Now down the street a good distance, Ben turned back, saw the Quiet House shift back to it’s normal (or as normal as a haunted, possessed house can be) state. There were people around him again, he wasn’t alone. At least, not physically. But what that whole experience had truly done was not scare him; no, it merely reminded him that despite having friends who he would die for, he was still quite alone.

Now 40 years old, Ben was back in that house, searching for the disgusting ghoul that had haunted his dreams for years without him really knowing why. He wanted to end this, to take back some kind of control over his life. He needed to do this, even if the others didn’t understand. And how could they? IT was dead now; they had killed IT months ago. But Ben knew that he would never be able to sleep soundly again unless he checked.

The house no longer had that pure middle-class American facade covering up its disgusting truth. Anyone walking along the street could now see it in all its run-down, safety-code violation glory. It seemed like a terrible place to live and many of the town’s residents were now worried about property value, their children’s safety, and other things that had never mattered to them before IT’s influence on them had faded. He would be doing the town a favor in buying this property and tearing down the house that has haunted his dreams for decades. It would be the perfect place to build a companion monument to the Missing Children’s Memorial, something he had been thinking of ever since the seven of them had crawled up out of the sewers and out of the house on Neibolt street. Perhaps this property would become a park; a place where children could feel safe. God knows this town was in need of a place like that.

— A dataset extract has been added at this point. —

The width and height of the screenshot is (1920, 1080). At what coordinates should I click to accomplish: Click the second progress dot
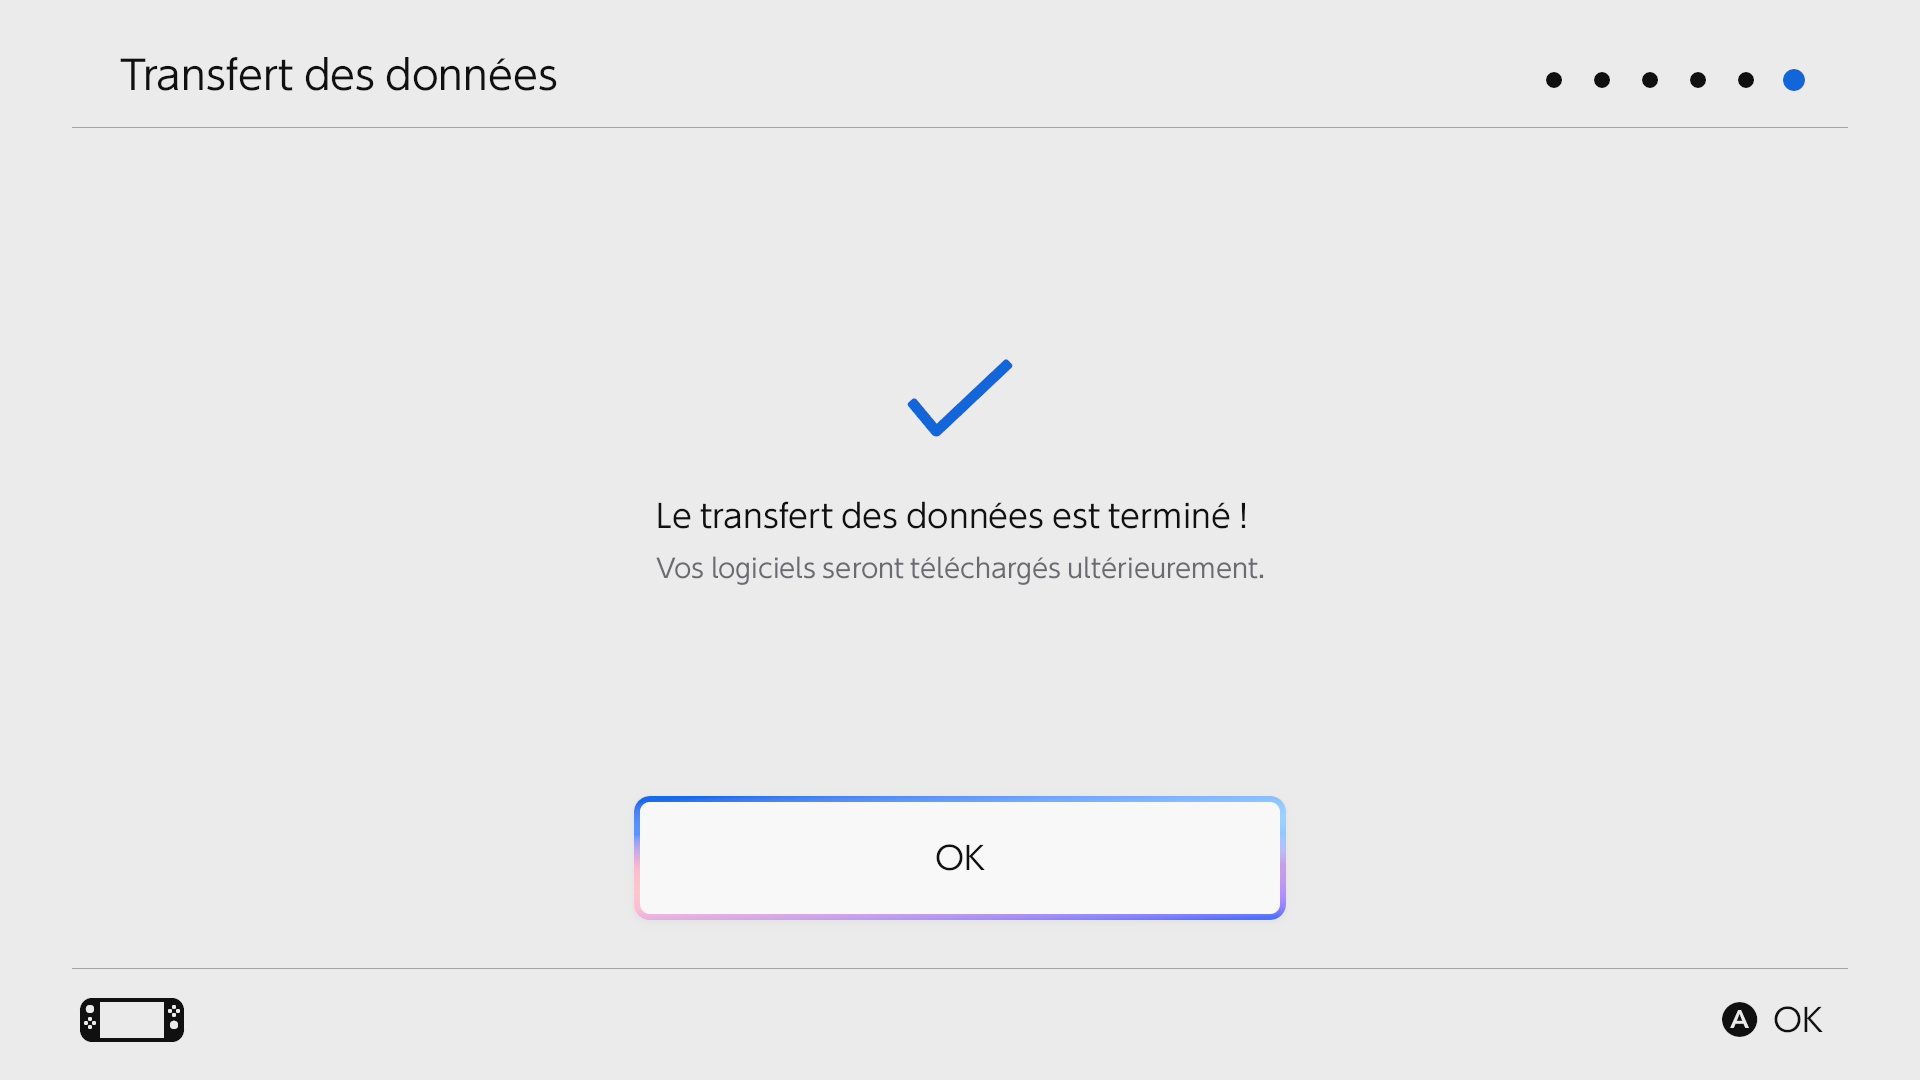pyautogui.click(x=1602, y=80)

Ben had half expected the house to have caved in, much like the Neibolt House had. When he saw that it hadn’t, there was some part of him that had risen to the surface with the knowledge that this house was different. It wasn’t a part of IT. This house was something else, something dangerous only to him. IT had merely used it as a prop, just like he had with the fake-Beverly all those years ago. 

As he clambered through the house, its paint peeling off the walls, Ben could feel something in the air, something sinister. Perhaps this house truly was haunted after all. Perhaps his assumptions were right and IT had seen the house, seen what it held, and used it to push Ben further and further away from his friends. In the end, though, IT had actually pushed him right into his friends’ waiting arms. He was loved, he was wanted, he was enough.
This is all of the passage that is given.